Rivera-Lopez was declared deceased after being previously listed as “duty status: whereabouts unknown,” the Pentagon said Friday in a statement.
A few hours earlier, a Pentagon spokesman said his body had not been recovered since the Aug. 25 crash — it’s not clear whether it was later found, resulting in the status change. Central Command referred questions to Army Special Operations Command, where a spokesman said he did not have that information on Saturday.
Rivera-Lopez, 31, was assigned to the elite 160th Special Operation Aviation Regiment. The unit, known as Night Stalkers, specializes in flying difficult nighttime missions, often ferrying ground special operations troops into battle.
Born in San Juan, Puerto Rico, Rivera-Lopez enlisted in the Army in July 2006 as a Black Hawk helicopter repairer, serving with units in the 82nd Airborne Division’s Combat Aviation Brigade, including MEDEVAC, until May 2013, according to a biography provided by Lt. Col. Robert Bockholt, a Special Operations Command spokesman. Rivera-Lopez joined the Night Stalkers in July 2013, first as a Black Hawk maintainer and squad leader, and later as a section sergeant and crew chief.
His honors and decorations include multiple awards of the Air Medal, Army Commendation Medal, including one for valor, and Army Achievement Medal. He also earned medals for service in Afghanistan and in support of the Global War on Terror, as well as an Overseas Service Ribbon, a NATO medal, Combat Action Badge, Aviation Badge and Parachutist Badge.

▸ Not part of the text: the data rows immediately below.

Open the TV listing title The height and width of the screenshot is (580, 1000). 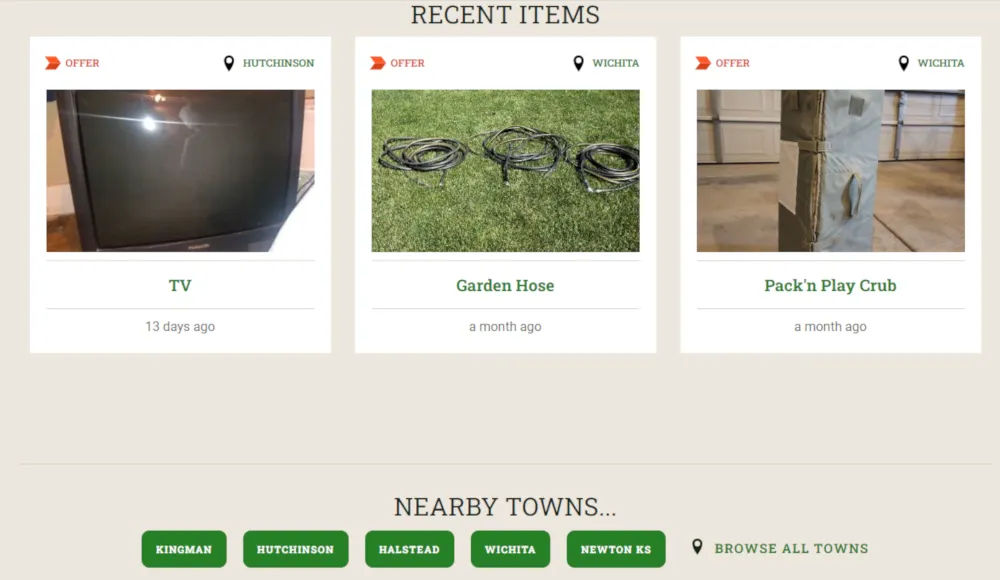180,285
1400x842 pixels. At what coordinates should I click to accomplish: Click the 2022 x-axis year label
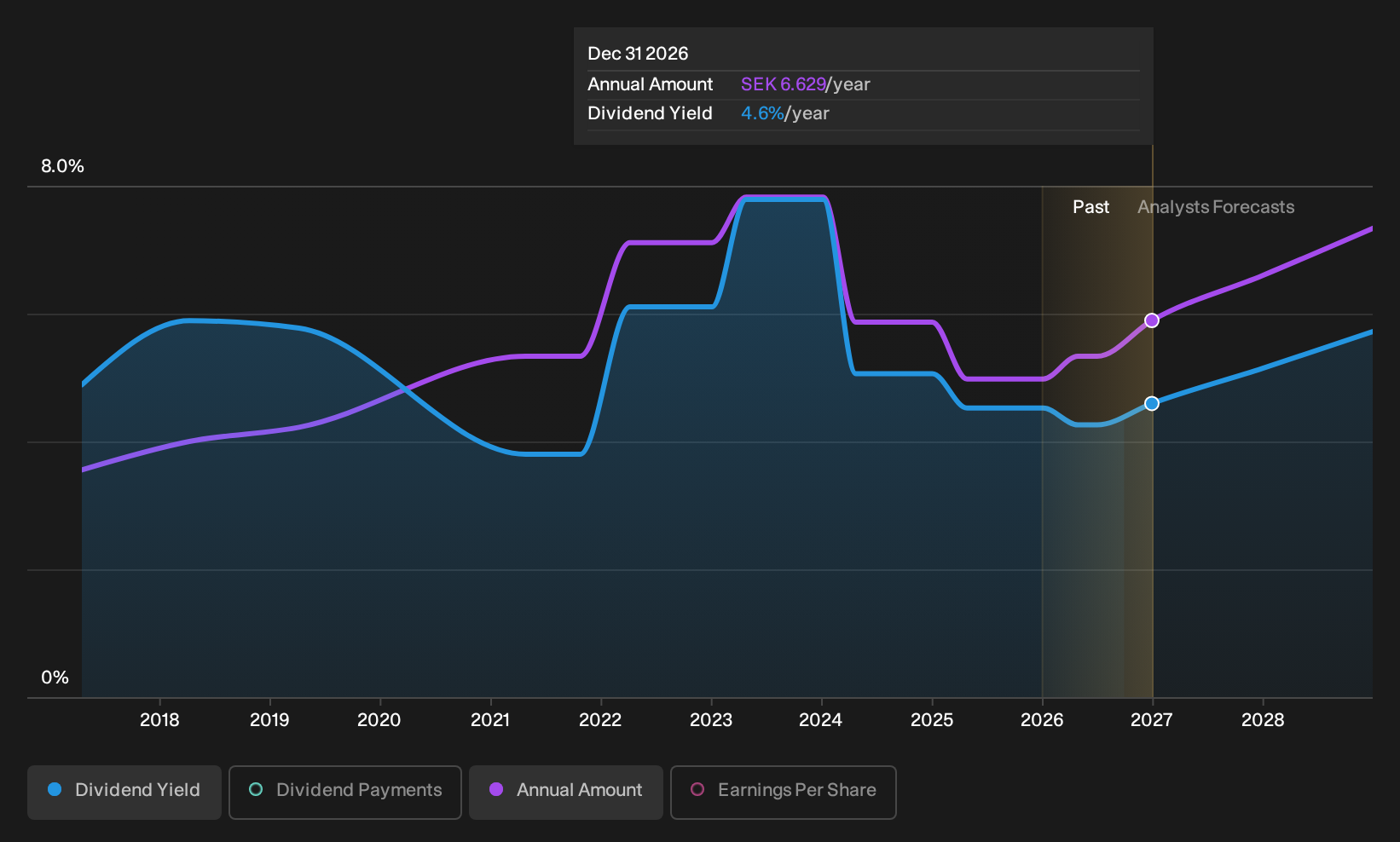coord(600,720)
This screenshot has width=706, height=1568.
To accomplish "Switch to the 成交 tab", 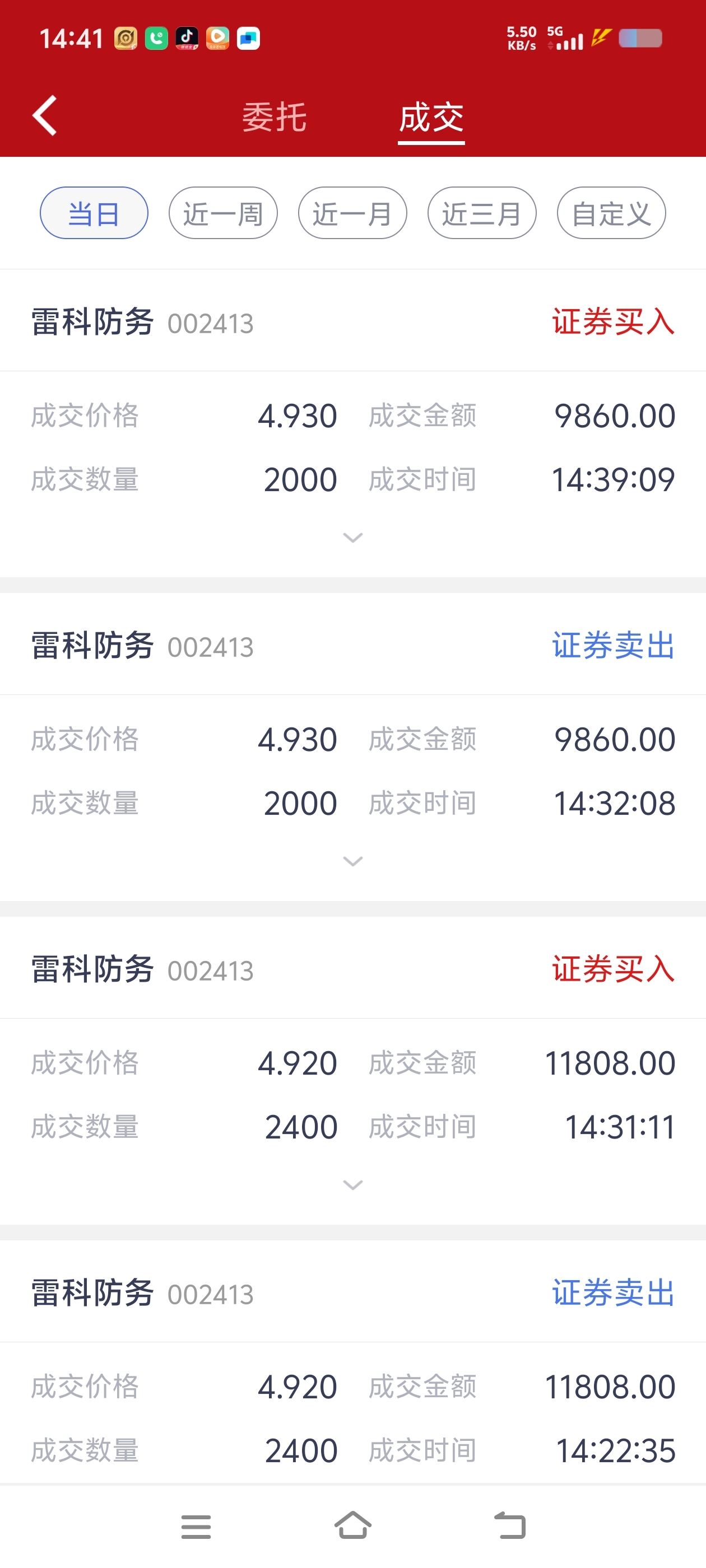I will click(431, 117).
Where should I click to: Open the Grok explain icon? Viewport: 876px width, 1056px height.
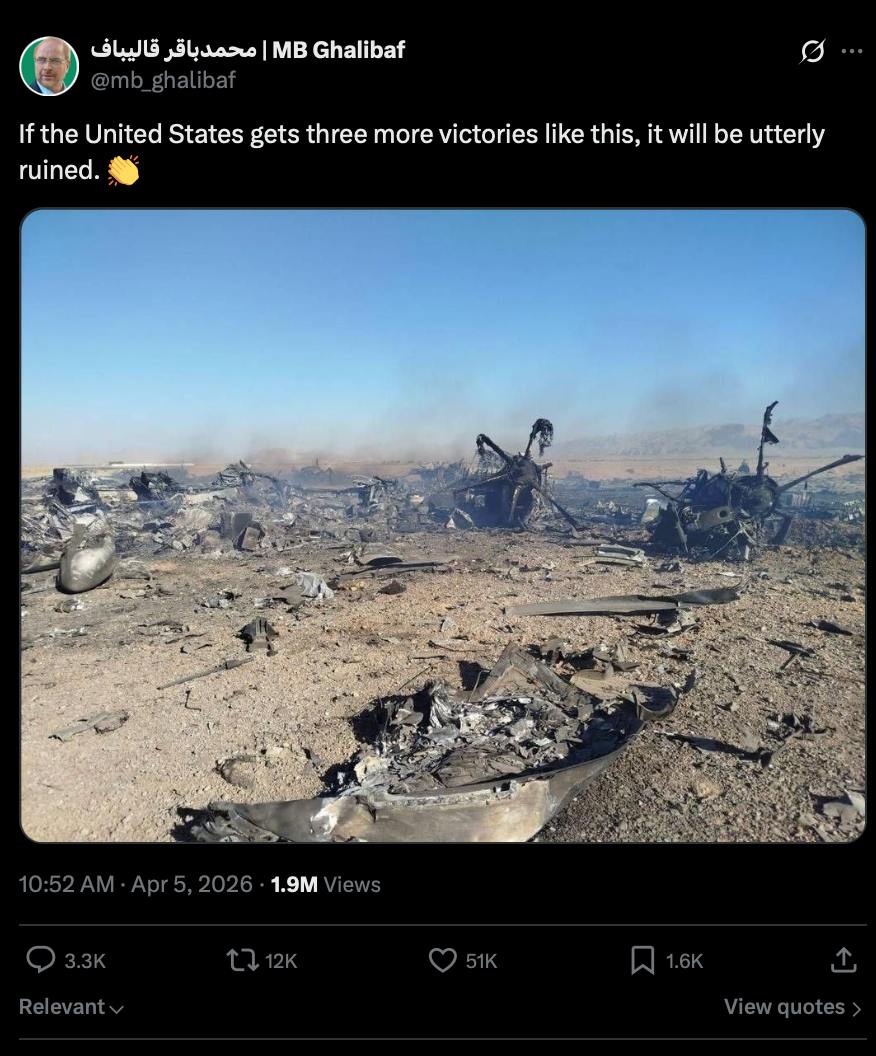tap(812, 51)
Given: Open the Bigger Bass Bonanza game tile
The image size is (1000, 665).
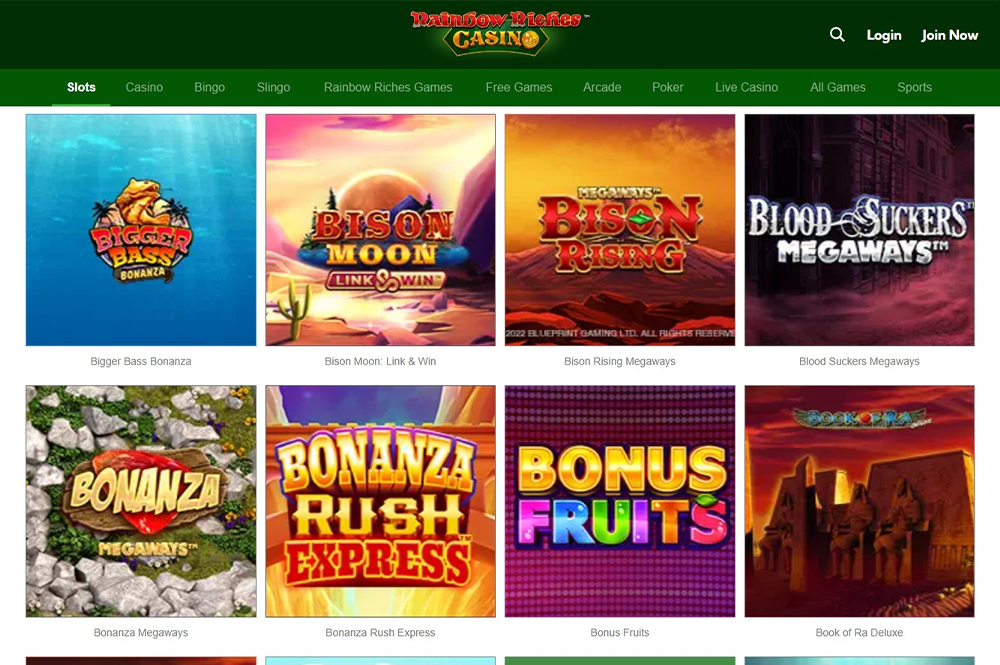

“We offer our condolences to the family and friends of Staff Sgt. Rivera-Lopez as we all mourn his loss today,” Bockholt said. “We are working closely with his family and will keep them in our prayers.”
The aviation regiment’s Savannah, Georgia.-based 3rd battalion will hold a memorial ceremony to honor Rivera-Lopez at Hunter Army Airfield on Tuesday afternoon, according to a Facebook post by the Night Stalker Association’s local chapter.
In addition to Rivera-Lopez, five other soldiers were in the Black Hawk when it crashed, about 20 miles off Yemen’s coast during a training flight. The five other soldiers were rescued by nearby ships, Col. John J. Thomas, spokesman for Central Command, told The Washington Post last week.
Thomas told the Post that the Black Hawk was conducting hoist training. It was just feet above the water when it lost power and went into the water, quickly rolling over. The cause of the crash is under investigation, according to the Pentagon statement.
The Pentagon said the helicopter that crashed was not involved in a combat mission. The military has a small number of troops deployed in Yemen to aid the fight against an al-Qaida group in the country. It has conducted ground raids against the terrorist group there this year, including an operation in late January in which Navy SEAL Chief Petty Officer William Owens was killed and an MV-22 Osprey tilt-rotor aircraft was destroyed after it crashed.